We are working with cannabis coaches, clinicians, growers, and researchers as the app gains uptake. Currently, they recommend strains to users and then watch the data. We can then hone in on which strains work best for particular symptoms and moods. This influences what the grower focuses on for their next grow cycle on or what the dispensary should order next.
As we gain more data, the app will begin to offer suggestions, especially if it detects negative patterns over time.
As for our moods, we have five levels of moods ranging from green (or happy) moods down to red (angry) moods. A complex algorithm assigns values to the combinations of moods chosen so it can be used for graphing and pattern analysis.
Lastly, we have a fourth module in the app called “impact”. Sometimes events in your life influence your mood (your dog dies, you get married, etc) and we want to be able to tell the difference between moods associated with symptoms and influences from external events.
Where does the information (treatment recommendations, mood patterns and graphs) come from?
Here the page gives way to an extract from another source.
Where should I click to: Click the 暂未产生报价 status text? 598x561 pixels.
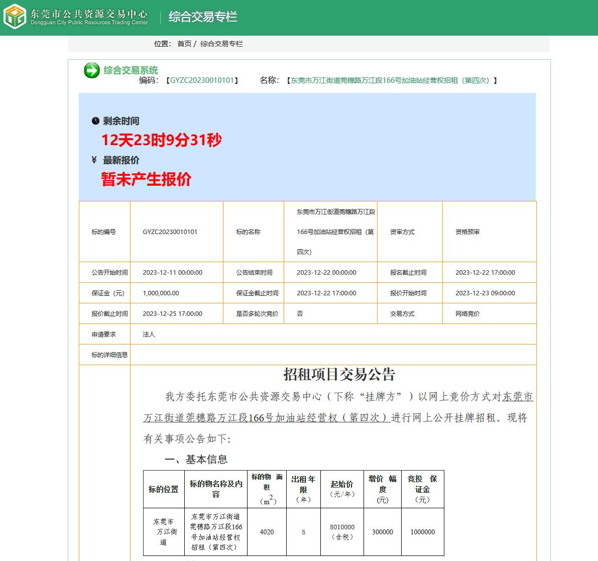[146, 179]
Currently, we are not recommending anything through the app. We want to empower the user to see their own patterns and habits and make changes. Are you waking up every morning at 4 a.m. in pain? Perhaps you need a longer-lasting intake method (a capsule can last for many more hours than vaping, for example). It’s not always that simple though, and that is why the app data can be shared with the user’s doctor or coach to find the strains that best work for them.
Using colors for the moods can show at a glance how you are progressing week over week and month over month. Now they have data that tells them what they are doing is not working and that they need to make a change, get advice from a professional, and try different strains. Soon you will be able to also track your other medications alongside your cannabis treatments, water intake, blood pressure, and many more.
Our lead developer is Richard Bennett, who has a doctorate in machine learning and data analytics. Our team is made up of coders with past employment at Microsoft, IBM, McAfee, and Boeing. We also have several PhDs on staff who excel in math and algorithms.
Is there a social media/sharing aspect to this technology?
Definitely not. We want people to share their feelings and symptoms in the app and feel comfortable being candid. Adding in Facebook might deter people from being honest. If the user consents, then they can share their data with their doctor, cannabis coach, or as part of a group gathering data on strains. The technology was designed to be very secure (the background of most of the team was in IT security, myself included). Our technologies meet or exceed all standards for security and privacy in North America.